#### [Records]

^^^^

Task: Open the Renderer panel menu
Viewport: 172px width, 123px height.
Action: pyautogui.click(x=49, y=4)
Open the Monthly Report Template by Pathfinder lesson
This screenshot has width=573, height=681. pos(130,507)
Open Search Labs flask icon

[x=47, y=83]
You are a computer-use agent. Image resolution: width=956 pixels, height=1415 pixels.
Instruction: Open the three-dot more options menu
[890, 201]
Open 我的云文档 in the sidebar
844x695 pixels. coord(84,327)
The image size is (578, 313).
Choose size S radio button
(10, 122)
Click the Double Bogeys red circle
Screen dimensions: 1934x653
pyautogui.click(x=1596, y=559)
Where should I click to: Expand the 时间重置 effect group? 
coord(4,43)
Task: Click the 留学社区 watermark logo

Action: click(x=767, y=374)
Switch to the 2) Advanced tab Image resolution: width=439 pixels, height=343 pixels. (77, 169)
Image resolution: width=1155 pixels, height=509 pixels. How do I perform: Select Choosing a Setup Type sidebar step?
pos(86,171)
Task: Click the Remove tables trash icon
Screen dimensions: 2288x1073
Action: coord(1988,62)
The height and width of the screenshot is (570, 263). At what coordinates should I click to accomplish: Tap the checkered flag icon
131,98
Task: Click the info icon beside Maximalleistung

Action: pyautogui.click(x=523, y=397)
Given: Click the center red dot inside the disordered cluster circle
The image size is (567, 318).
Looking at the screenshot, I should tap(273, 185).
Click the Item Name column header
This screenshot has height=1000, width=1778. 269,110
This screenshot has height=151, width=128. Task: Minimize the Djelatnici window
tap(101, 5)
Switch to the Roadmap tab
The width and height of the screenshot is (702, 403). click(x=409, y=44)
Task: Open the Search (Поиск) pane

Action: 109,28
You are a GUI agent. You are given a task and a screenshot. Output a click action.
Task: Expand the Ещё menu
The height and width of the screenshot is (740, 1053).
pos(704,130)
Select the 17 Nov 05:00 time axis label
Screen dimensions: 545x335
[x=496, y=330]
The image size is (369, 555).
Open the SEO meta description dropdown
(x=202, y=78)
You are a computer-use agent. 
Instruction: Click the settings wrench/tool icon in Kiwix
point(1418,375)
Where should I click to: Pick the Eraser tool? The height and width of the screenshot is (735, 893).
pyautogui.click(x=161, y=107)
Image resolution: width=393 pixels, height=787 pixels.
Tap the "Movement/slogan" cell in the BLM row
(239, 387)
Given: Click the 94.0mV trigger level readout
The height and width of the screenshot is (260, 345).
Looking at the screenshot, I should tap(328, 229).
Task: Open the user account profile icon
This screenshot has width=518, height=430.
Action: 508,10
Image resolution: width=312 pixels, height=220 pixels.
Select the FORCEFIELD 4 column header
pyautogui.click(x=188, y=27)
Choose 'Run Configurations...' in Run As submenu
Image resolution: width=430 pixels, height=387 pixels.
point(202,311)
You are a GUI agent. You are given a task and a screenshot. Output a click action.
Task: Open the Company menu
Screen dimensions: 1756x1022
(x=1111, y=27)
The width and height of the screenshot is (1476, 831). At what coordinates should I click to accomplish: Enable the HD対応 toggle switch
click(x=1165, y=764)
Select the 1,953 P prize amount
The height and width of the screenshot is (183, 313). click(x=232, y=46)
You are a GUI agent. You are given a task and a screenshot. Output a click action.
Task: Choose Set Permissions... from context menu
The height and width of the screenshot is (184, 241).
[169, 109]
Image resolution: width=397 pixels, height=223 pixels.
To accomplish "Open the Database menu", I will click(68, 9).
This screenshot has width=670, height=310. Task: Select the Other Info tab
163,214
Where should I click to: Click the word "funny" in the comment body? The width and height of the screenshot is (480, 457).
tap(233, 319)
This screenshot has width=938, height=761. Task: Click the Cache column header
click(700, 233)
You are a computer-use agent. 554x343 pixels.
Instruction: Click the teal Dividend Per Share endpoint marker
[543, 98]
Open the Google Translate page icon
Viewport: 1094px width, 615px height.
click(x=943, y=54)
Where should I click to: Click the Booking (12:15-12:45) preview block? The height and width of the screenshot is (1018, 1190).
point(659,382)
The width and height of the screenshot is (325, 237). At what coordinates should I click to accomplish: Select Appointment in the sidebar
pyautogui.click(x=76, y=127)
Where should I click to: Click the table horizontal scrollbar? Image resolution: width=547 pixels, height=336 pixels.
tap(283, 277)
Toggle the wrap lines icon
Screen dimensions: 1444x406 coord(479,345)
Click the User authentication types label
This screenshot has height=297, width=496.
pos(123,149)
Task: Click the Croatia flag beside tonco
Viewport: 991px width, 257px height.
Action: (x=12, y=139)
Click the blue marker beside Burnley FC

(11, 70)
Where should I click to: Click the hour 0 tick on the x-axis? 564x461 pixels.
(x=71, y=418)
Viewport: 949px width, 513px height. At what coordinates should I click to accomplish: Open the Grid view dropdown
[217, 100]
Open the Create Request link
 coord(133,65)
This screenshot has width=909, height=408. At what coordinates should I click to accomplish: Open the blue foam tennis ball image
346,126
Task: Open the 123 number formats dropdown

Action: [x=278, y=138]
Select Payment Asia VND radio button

^^^^

Reproduce every one of the lines above word for word, with nothing changed.

Task: Open the Renderer panel menu
Viewport: 172px width, 123px height.
Action: pyautogui.click(x=49, y=4)
Open the Monthly Report Template by Pathfinder lesson
This screenshot has width=573, height=681. pos(130,507)
Open Search Labs flask icon

[x=47, y=83]
You are a computer-use agent. Image resolution: width=956 pixels, height=1415 pixels.
Instruction: Open the three-dot more options menu
[890, 201]
Open 我的云文档 in the sidebar
844x695 pixels. coord(84,327)
The image size is (578, 313).
Choose size S radio button
(10, 122)
Click the Double Bogeys red circle
Screen dimensions: 1934x653
pyautogui.click(x=1596, y=559)
Where should I click to: Expand the 时间重置 effect group? 
coord(4,43)
Task: Click the 留学社区 watermark logo

Action: click(x=767, y=374)
Switch to the 2) Advanced tab Image resolution: width=439 pixels, height=343 pixels. (77, 169)
Image resolution: width=1155 pixels, height=509 pixels. How do I perform: Select Choosing a Setup Type sidebar step?
pos(86,171)
Task: Click the Remove tables trash icon
Screen dimensions: 2288x1073
Action: coord(1988,62)
The height and width of the screenshot is (570, 263). At what coordinates should I click to accomplish: Tap the checkered flag icon
131,98
Task: Click the info icon beside Maximalleistung

Action: pyautogui.click(x=523, y=397)
Given: Click the center red dot inside the disordered cluster circle
The image size is (567, 318).
Looking at the screenshot, I should tap(273, 185).
Click the Item Name column header
This screenshot has height=1000, width=1778. 269,110
This screenshot has height=151, width=128. Task: Minimize the Djelatnici window
tap(101, 5)
Switch to the Roadmap tab
The width and height of the screenshot is (702, 403). click(x=409, y=44)
Task: Open the Search (Поиск) pane

Action: 109,28
You are a GUI agent. You are given a task and a screenshot. Output a click action.
Task: Expand the Ещё menu
The height and width of the screenshot is (740, 1053).
pos(704,130)
Select the 17 Nov 05:00 time axis label
Screen dimensions: 545x335
[x=496, y=330]
The image size is (369, 555).
Open the SEO meta description dropdown
(x=202, y=78)
You are a computer-use agent. 
Instruction: Click the settings wrench/tool icon in Kiwix
point(1418,375)
Where should I click to: Pick the Eraser tool? The height and width of the screenshot is (735, 893).
pyautogui.click(x=161, y=107)
Image resolution: width=393 pixels, height=787 pixels.
Tap the "Movement/slogan" cell in the BLM row
(239, 387)
Given: Click the 94.0mV trigger level readout
The height and width of the screenshot is (260, 345).
Looking at the screenshot, I should tap(328, 229).
Task: Open the user account profile icon
This screenshot has width=518, height=430.
Action: 508,10
Image resolution: width=312 pixels, height=220 pixels.
Select the FORCEFIELD 4 column header
pyautogui.click(x=188, y=27)
Choose 'Run Configurations...' in Run As submenu
Image resolution: width=430 pixels, height=387 pixels.
point(202,311)
You are a GUI agent. You are given a task and a screenshot. Output a click action.
Task: Open the Company menu
Screen dimensions: 1756x1022
(x=1111, y=27)
The width and height of the screenshot is (1476, 831). At what coordinates should I click to accomplish: Enable the HD対応 toggle switch
click(x=1165, y=764)
Select the 1,953 P prize amount
The height and width of the screenshot is (183, 313). click(x=232, y=46)
You are a GUI agent. You are given a task and a screenshot. Output a click action.
Task: Choose Set Permissions... from context menu
The height and width of the screenshot is (184, 241).
[169, 109]
Image resolution: width=397 pixels, height=223 pixels.
To accomplish "Open the Database menu", I will click(68, 9).
This screenshot has width=670, height=310. Task: Select the Other Info tab
163,214
Where should I click to: Click the word "funny" in the comment body? The width and height of the screenshot is (480, 457).
tap(233, 319)
This screenshot has width=938, height=761. Task: Click the Cache column header
click(700, 233)
You are a computer-use agent. 554x343 pixels.
Instruction: Click the teal Dividend Per Share endpoint marker
[543, 98]
Open the Google Translate page icon
Viewport: 1094px width, 615px height.
click(x=943, y=54)
Where should I click to: Click the Booking (12:15-12:45) preview block? The height and width of the screenshot is (1018, 1190).
point(659,382)
The width and height of the screenshot is (325, 237). At what coordinates should I click to accomplish: Select Appointment in the sidebar
pyautogui.click(x=76, y=127)
Where should I click to: Click the table horizontal scrollbar? Image resolution: width=547 pixels, height=336 pixels.
tap(283, 277)
Toggle the wrap lines icon
Screen dimensions: 1444x406 coord(479,345)
Click the User authentication types label
This screenshot has height=297, width=496.
pos(123,149)
Task: Click the Croatia flag beside tonco
Viewport: 991px width, 257px height.
Action: (x=12, y=139)
Click the blue marker beside Burnley FC

(11, 70)
Where should I click to: Click the hour 0 tick on the x-axis? 564x461 pixels.
(x=71, y=418)
Viewport: 949px width, 513px height. At what coordinates should I click to accomplish: Open the Grid view dropdown
[217, 100]
Open the Create Request link
 coord(133,65)
This screenshot has width=909, height=408. At what coordinates should I click to accomplish: Open the blue foam tennis ball image
346,126
Task: Open the 123 number formats dropdown

Action: [x=278, y=138]
Select Payment Asia VND radio button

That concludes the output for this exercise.